Its a search for hombrew packages. Brew by itself doesnt have a very good search, because they dont want to collect description metadata about packages. Brew does have a link to the homepage of each package. I tried getting descriptions and indexing the homepage for search, but it didnt work very well. Then I came across this project telemachus/homebrew-desc which includes project descriptions. Homebrew-desc isnt always up to date, but its pretty good.

The "all" link lists all packages and their descriptions which is good for spotting errors.

Searchbrew.com gets its list of homebrew packages from the homebrew git repo, and the descriptions from homebrew-desc and puts it in elasticsearch. This updates periodically. When a user searches it just goes to elasticsearch.

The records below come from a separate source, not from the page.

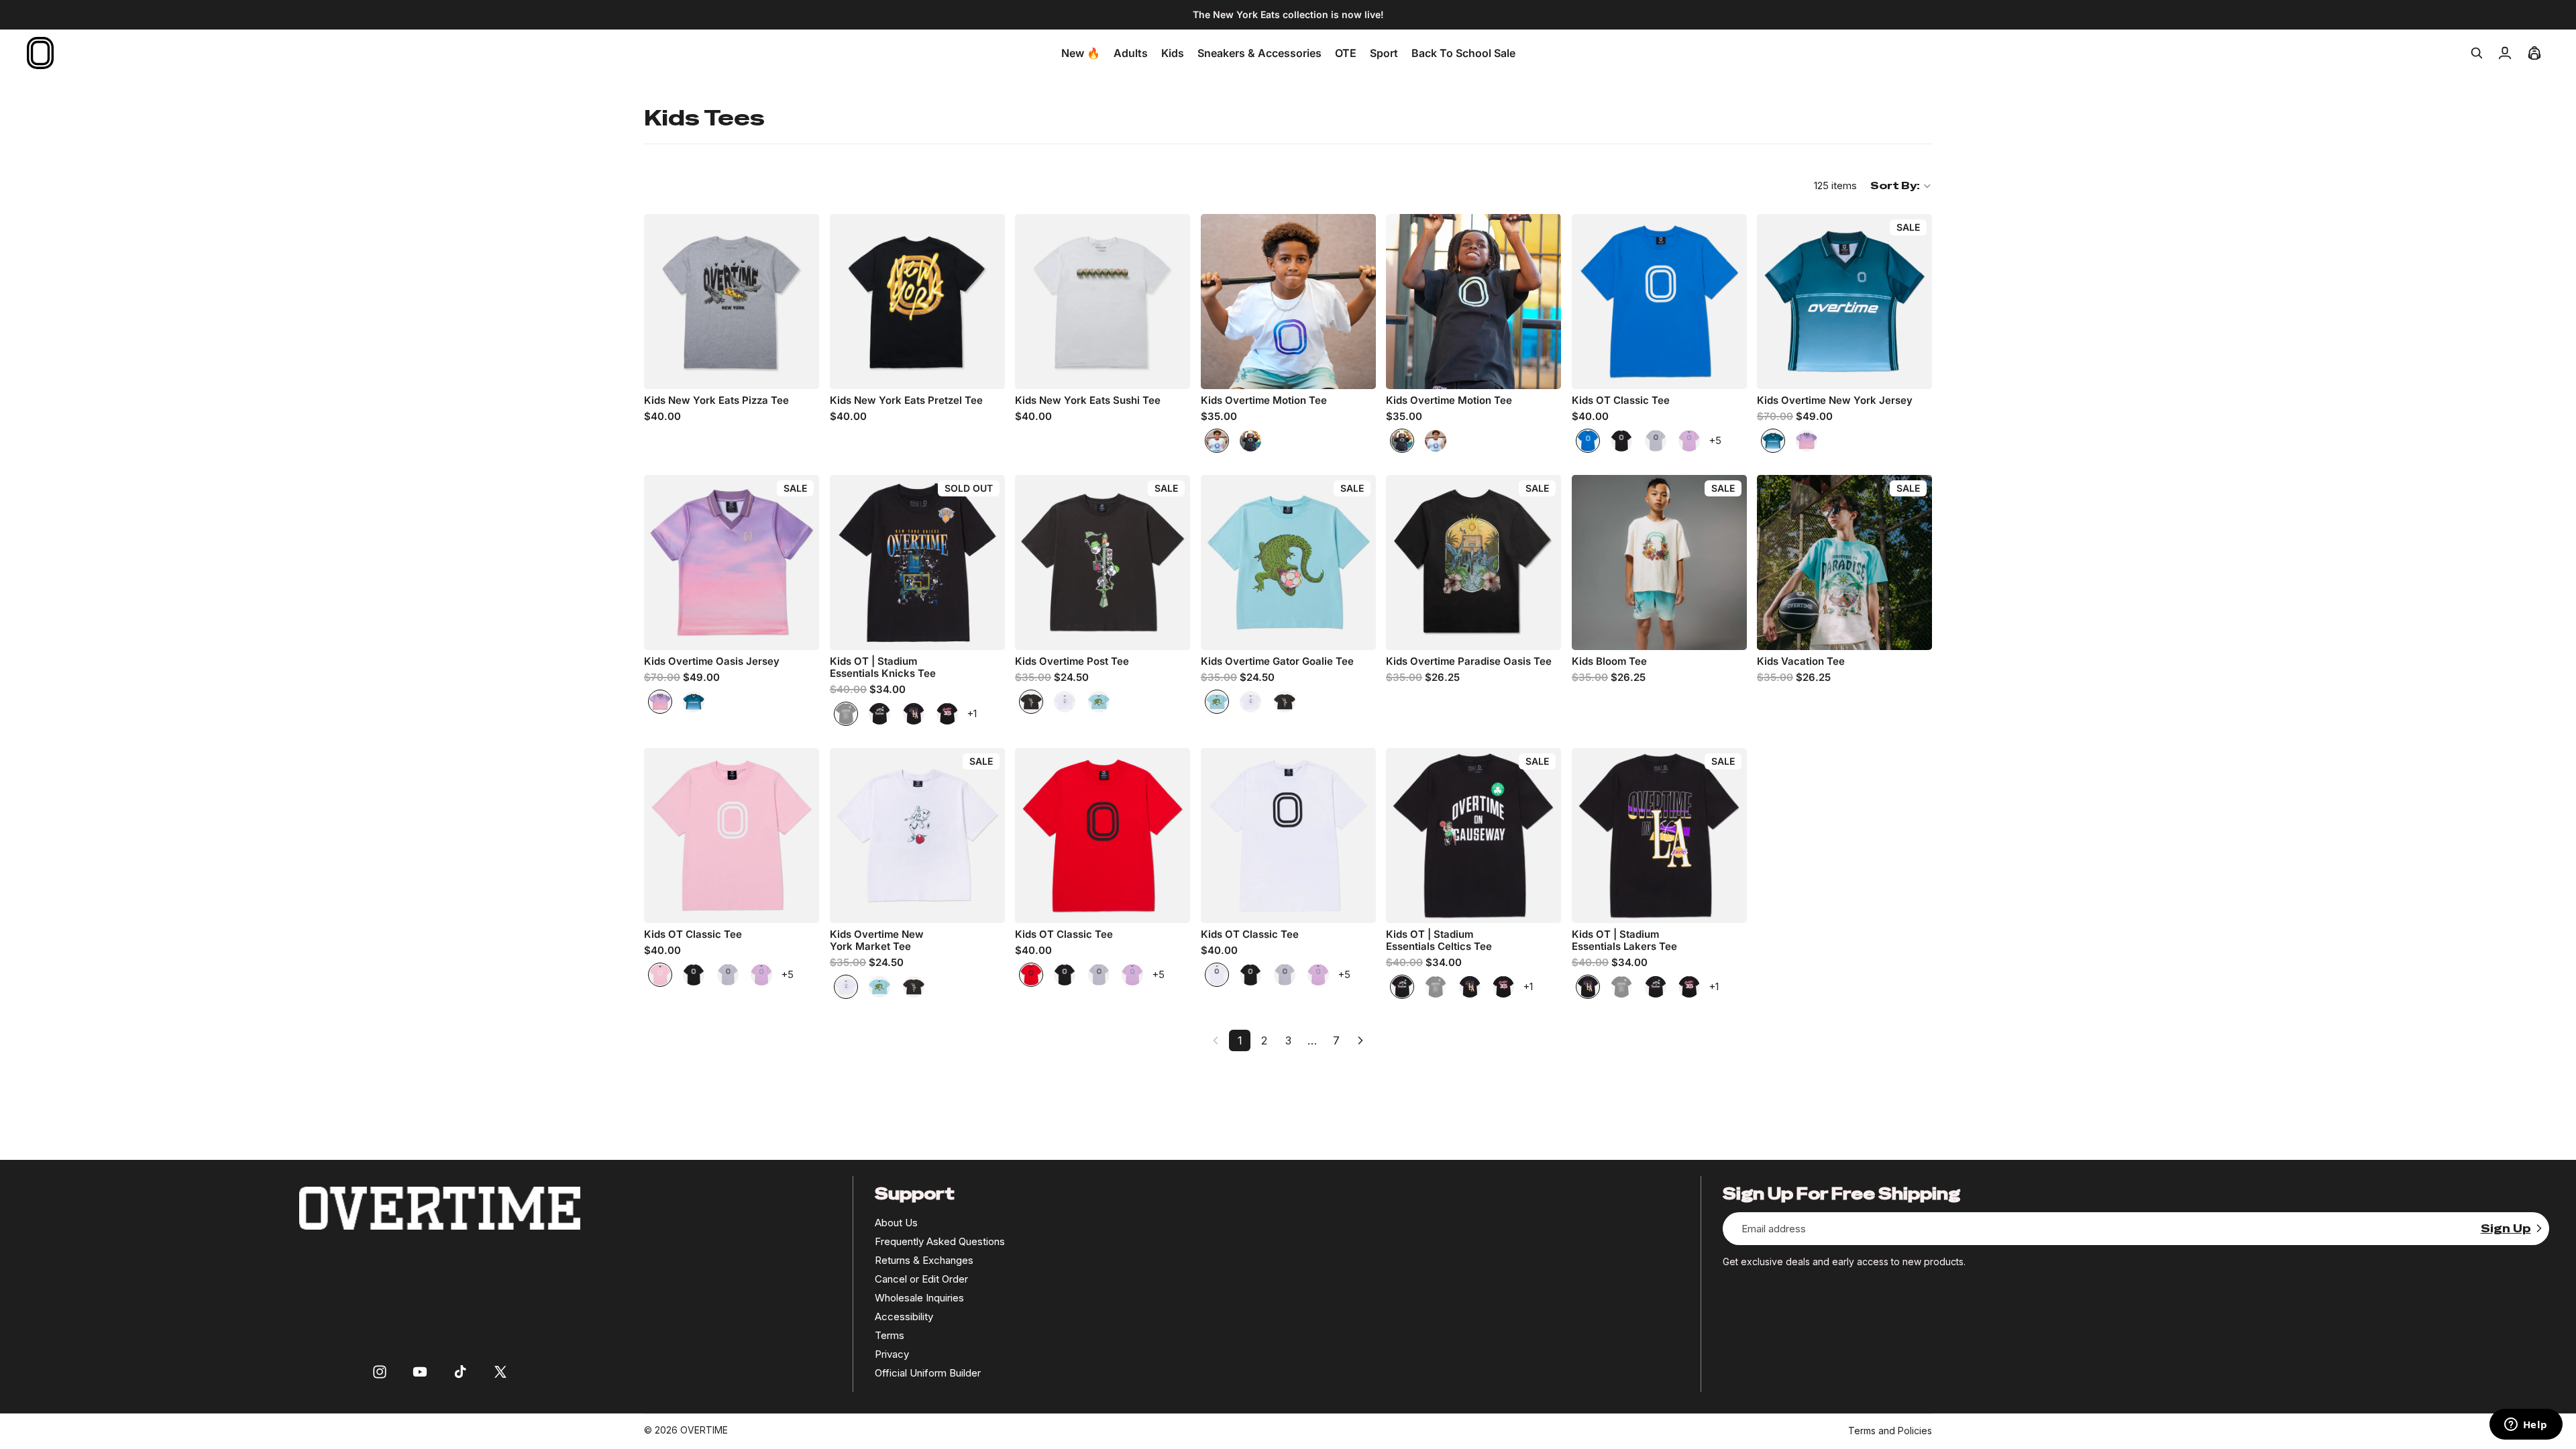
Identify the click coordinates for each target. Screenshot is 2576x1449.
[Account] (2505, 53)
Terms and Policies (1890, 1430)
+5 (1715, 440)
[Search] (2476, 53)
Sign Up (2506, 1229)
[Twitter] (500, 1372)
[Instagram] (380, 1372)
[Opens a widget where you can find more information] (2526, 1425)
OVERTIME (704, 1430)
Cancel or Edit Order (921, 1279)
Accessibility (904, 1316)
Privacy (892, 1354)
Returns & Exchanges (924, 1260)
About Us (896, 1222)
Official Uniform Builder (928, 1372)
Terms (889, 1335)
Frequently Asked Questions (940, 1241)
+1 (972, 713)
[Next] (1360, 1040)
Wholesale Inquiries (919, 1297)
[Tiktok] (460, 1372)
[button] (1901, 186)
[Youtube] (420, 1372)
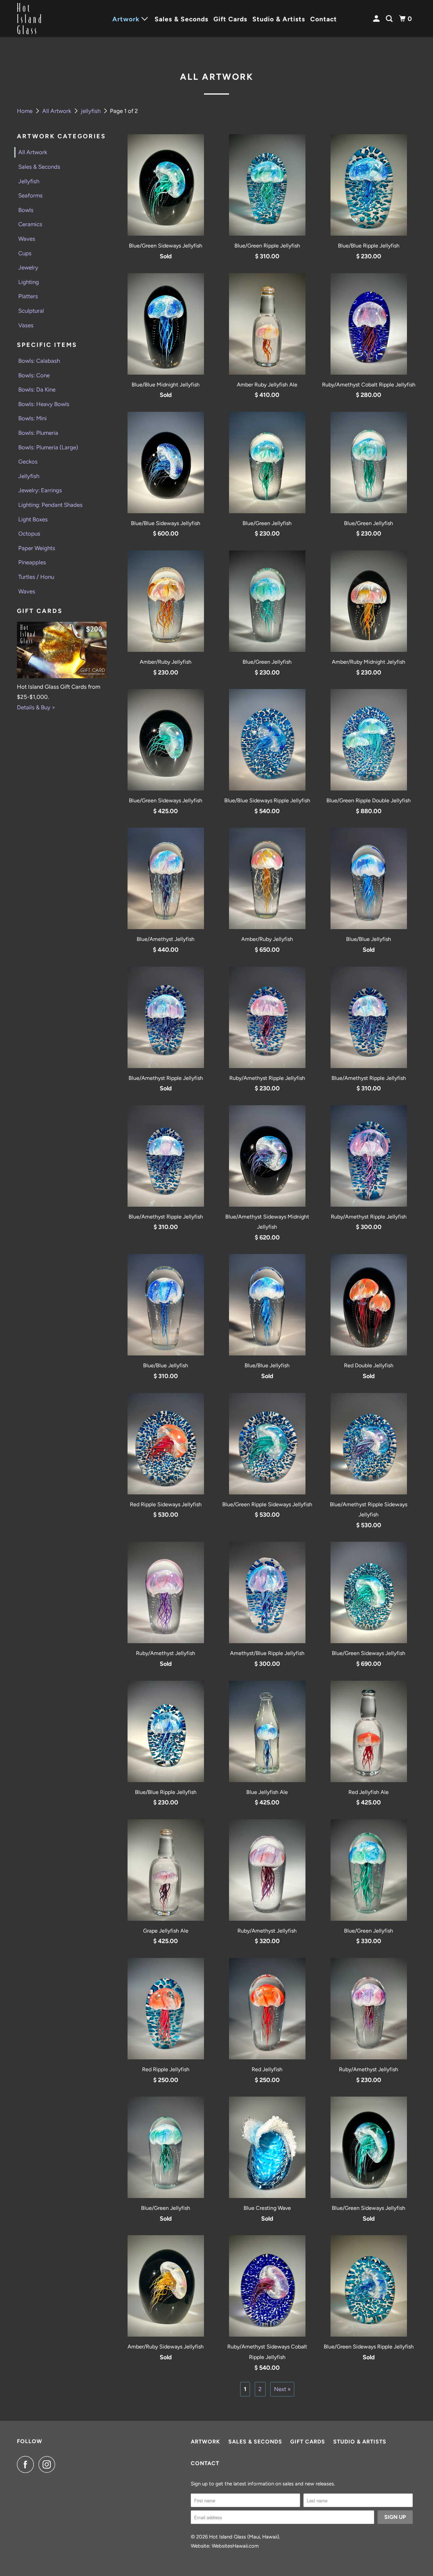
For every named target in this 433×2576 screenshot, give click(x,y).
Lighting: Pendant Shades (50, 504)
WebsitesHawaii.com (235, 2546)
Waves (26, 238)
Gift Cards (230, 19)
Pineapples (32, 562)
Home (24, 111)
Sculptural (31, 310)
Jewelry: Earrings (40, 490)
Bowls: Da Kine (36, 389)
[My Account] (377, 19)
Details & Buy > (36, 707)
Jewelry (28, 267)
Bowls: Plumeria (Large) (48, 447)
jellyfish (90, 111)
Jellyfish (28, 181)
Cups (24, 253)
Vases (25, 325)
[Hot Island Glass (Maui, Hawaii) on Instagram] (49, 2464)
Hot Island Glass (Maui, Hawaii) (244, 2537)
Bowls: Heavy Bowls (43, 404)
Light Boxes (33, 519)
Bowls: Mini (32, 418)
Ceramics (30, 224)
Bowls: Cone (34, 375)
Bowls (25, 210)
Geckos (28, 461)
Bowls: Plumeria (38, 432)
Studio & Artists (278, 19)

The elasticsearch query does a fuzzy search on all fields. Results from that were poor, where the exact match results wouldn't be first. I thought ES would favour that. I added a exact match query, results were better but often results where the term was in the description was ranked higher than where the term was in the title. I thought ES was supposed to favour shorter fields. So I added a match query on the title. Results were good. The ES query is bellow.

query: {
  bool: {
    should: 
      {query_string: {query: q~}},
      {query_string: {query: q}},
      {match: {title: q}}
    ]
  }
}

At the moment Im happy with searchbrew, even though it data isn't perfect. There is some time between a new package getting added to homebrew and a description getting added to homebrew-desc. I could add some stuff to make it easier to add descriptions, maybe add some alerting. But for now its fine.